A third use case we discussed is the idea of using Wikidata and WDQS as a way to dynamically generate publication lists, by author, department/institution or topic. The target for this use case is individual students, academics, and institutions with a need to routinely generate lists of publications meeting specific criteria. This use case is also targeted at teachers and instructors creating syllabi and reference lists as part of classes. Funders could also generate lists of works they financially support, broken down by topic or scientific field and any arbitrary criteria that can be expressed in Wikidata. Clean bibliographic metadata and support for identifiers like DOI (Q25670), PMID (Q2082879), ORCID (Q51044), Funder ID etc. is critical for supporting this use case.

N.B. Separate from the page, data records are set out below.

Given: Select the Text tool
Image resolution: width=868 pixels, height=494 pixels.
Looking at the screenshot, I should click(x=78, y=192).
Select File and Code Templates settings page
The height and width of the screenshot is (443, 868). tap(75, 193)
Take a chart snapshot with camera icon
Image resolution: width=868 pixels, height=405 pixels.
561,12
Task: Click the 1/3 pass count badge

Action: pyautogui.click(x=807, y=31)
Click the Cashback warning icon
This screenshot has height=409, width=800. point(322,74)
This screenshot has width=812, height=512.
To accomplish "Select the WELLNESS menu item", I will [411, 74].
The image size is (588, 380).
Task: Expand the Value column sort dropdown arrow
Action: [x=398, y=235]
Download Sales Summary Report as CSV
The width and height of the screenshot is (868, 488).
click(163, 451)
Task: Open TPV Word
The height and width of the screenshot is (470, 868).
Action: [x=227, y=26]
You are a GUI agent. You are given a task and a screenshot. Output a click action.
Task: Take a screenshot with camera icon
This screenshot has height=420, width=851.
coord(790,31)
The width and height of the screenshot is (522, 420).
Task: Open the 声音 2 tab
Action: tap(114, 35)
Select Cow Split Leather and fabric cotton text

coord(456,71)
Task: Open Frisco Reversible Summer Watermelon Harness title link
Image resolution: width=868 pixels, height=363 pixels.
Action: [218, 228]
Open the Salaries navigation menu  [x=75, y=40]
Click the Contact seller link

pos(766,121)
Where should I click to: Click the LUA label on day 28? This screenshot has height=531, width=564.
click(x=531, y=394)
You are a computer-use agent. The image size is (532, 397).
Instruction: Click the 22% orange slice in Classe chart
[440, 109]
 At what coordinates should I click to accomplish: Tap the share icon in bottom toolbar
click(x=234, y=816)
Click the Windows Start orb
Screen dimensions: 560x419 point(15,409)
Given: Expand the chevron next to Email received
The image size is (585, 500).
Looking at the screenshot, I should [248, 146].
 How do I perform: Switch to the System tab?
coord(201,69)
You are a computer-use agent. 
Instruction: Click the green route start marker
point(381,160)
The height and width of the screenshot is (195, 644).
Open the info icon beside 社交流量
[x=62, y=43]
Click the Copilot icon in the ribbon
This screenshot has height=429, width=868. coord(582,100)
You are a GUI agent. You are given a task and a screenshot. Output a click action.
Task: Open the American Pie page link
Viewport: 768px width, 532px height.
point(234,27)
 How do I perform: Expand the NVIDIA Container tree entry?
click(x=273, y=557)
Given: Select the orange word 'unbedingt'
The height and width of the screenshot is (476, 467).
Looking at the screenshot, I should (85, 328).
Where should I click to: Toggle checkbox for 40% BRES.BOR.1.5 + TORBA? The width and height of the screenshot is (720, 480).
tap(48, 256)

Source lookup across Wikimedia properties
Source reuse in citations across Wikipedia articles in the same language, across Wikipedia language editions or across Wikimedia projects is one of the known pain points of the current way in which this data is stored. A centralized store for this data will allow the design of source lookup functionality / citation recommendations into editing interfaces for Wikimedia contributors. It's unclear at this stage if WDQS would be the best way to support this functionality or a different approach would be needed (for example, supporting via a combination of free-form keywords e.g. author, journal name, words in the title ("choosing experiments evans sociology" → Q24289251)
The group also worked on testing the current capabilities of WDQS at expressing a number of queries involving source metadata (see the appendix of this group's report).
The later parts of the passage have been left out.